OpenSea Marketplace is undoubtedly one of the leading marketplaces for buying/selling of NFTs. The marketplace recorded $3.4 billion in transaction volume in a single month! (August 2021). In short, it is one of the largest marketplaces in the world for NFTs. However, that doesn’t mean it’s perfect. And with the explosion of the NFT industry, security flaws began to surface.
Recently, many complained about digital wallets of merchants disappearing, leaving collectors with thousands of dollars worth of NFTs lost. This attack started by opening a free gift received from a stranger about an OpenSea art.

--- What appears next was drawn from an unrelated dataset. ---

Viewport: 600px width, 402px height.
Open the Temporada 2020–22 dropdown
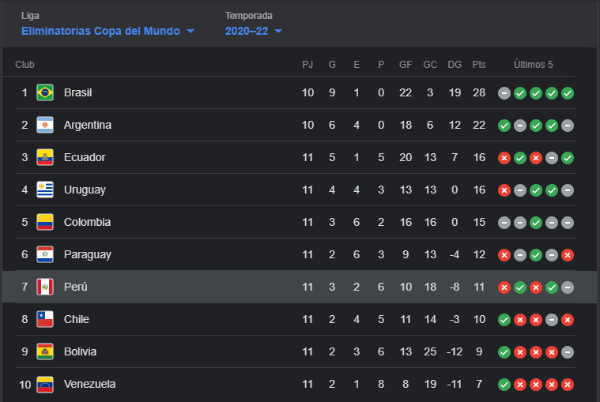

Reports said that whenever a user opened such a link, they lost all their cryptocurrencies.
After multiple complaints regarding OpenSea, several security firms started looking up this potential exploit.

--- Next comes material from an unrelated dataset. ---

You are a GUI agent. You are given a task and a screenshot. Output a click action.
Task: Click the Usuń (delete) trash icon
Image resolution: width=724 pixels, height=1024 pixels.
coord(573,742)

Moreover, they tried recreating it to find a fix. Recently, Check Point Research (CPR) did identify the critical security flaw in OpenSea and conversed it with OpenSea. Moreover, CPR also talked about the exploitation methodology:
- Hacker creates and gifts a malicious NFT to a target victim.
- Victim views the malicious NFT, triggering a pop-up from OpenSea’s storage domain, requesting connection to the victim’s cryptocurrency wallet (such pop-ups are common in the platform on various other activities)

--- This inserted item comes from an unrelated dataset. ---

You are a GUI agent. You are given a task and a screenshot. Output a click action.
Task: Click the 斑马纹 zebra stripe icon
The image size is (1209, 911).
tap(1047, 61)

- Victim clicks to connect their wallet, to act on the gifted NFT, thus enabling access to the victim’s wallet.
- Hackers can obtain the money in the wallet by triggering an additional pop-up which is also sent from OpenSea’s storage domain. The user may click on the pop-up, if they do not notice the note in the pop-up describing the transaction.
- The end result could be theft of a user’s entire cryptocurrency wallet.
Fortunately, OpenSea soon patched the exploit, further strengthening the system from future exploits as such. However, CPR has advised that users must be careful while receiving requests to sign their wallets online. Moreover, as a basic rule: users should carefully review what is being requested and consider whether the request is abnormal or suspicious.